_DIRECTIONS_
Each record below needs to be written out exactly as it reads.

(EXCERPTED RECORDS begins)

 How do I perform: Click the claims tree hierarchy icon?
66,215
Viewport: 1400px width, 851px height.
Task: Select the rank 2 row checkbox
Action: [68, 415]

(EXCERPTED RECORDS ends)

_OUTPUT OF THE EXERCISE_
 How do I perform: Click the claims tree hierarchy icon?
66,215
Viewport: 1400px width, 851px height.
Task: Select the rank 2 row checkbox
Action: [68, 415]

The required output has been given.